● Prompt: Only an exact copy of the lines beginning at the one that contains "The image size is (1568, 680)." and ending at the last line of the records below counts as the answer.

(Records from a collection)
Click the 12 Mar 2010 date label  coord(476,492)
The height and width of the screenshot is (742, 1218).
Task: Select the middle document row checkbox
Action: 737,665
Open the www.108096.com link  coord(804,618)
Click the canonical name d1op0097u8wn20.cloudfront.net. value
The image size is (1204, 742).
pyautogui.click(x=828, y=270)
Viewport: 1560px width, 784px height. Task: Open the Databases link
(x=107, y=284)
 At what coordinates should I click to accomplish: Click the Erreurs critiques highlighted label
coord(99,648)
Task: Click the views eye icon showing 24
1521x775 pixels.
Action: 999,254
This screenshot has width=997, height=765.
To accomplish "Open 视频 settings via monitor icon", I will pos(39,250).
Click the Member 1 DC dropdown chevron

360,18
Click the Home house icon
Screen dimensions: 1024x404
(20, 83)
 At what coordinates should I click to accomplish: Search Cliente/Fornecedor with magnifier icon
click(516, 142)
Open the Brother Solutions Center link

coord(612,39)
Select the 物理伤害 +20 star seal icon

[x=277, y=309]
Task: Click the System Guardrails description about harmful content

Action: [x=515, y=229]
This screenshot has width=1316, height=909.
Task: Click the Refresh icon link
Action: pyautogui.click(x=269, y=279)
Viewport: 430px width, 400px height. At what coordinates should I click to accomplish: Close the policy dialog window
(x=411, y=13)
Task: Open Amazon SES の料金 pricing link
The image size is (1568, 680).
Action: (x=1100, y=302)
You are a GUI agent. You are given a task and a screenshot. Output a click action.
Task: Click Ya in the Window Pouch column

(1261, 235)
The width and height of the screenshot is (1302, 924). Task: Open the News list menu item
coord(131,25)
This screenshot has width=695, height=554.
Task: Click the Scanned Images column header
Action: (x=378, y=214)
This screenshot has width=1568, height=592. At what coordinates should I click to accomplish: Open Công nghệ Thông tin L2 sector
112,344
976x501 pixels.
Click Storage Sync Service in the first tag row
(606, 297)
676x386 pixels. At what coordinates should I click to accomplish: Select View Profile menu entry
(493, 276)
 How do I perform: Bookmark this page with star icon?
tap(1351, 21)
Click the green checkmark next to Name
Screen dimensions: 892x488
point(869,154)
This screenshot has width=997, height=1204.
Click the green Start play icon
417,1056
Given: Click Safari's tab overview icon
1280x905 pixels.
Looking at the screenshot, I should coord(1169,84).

● Answer box:
The image size is (1568, 680).
Action: (x=1100, y=302)
You are a GUI agent. You are given a task and a screenshot. Output a click action.
Task: Click Ya in the Window Pouch column

(1261, 235)
The width and height of the screenshot is (1302, 924). Task: Open the News list menu item
coord(131,25)
This screenshot has width=695, height=554.
Task: Click the Scanned Images column header
Action: (x=378, y=214)
This screenshot has width=1568, height=592. At what coordinates should I click to accomplish: Open Công nghệ Thông tin L2 sector
112,344
976x501 pixels.
Click Storage Sync Service in the first tag row
(606, 297)
676x386 pixels. At what coordinates should I click to accomplish: Select View Profile menu entry
(493, 276)
 How do I perform: Bookmark this page with star icon?
tap(1351, 21)
Click the green checkmark next to Name
Screen dimensions: 892x488
point(869,154)
This screenshot has width=997, height=1204.
Click the green Start play icon
417,1056
Given: Click Safari's tab overview icon
1280x905 pixels.
Looking at the screenshot, I should coord(1169,84).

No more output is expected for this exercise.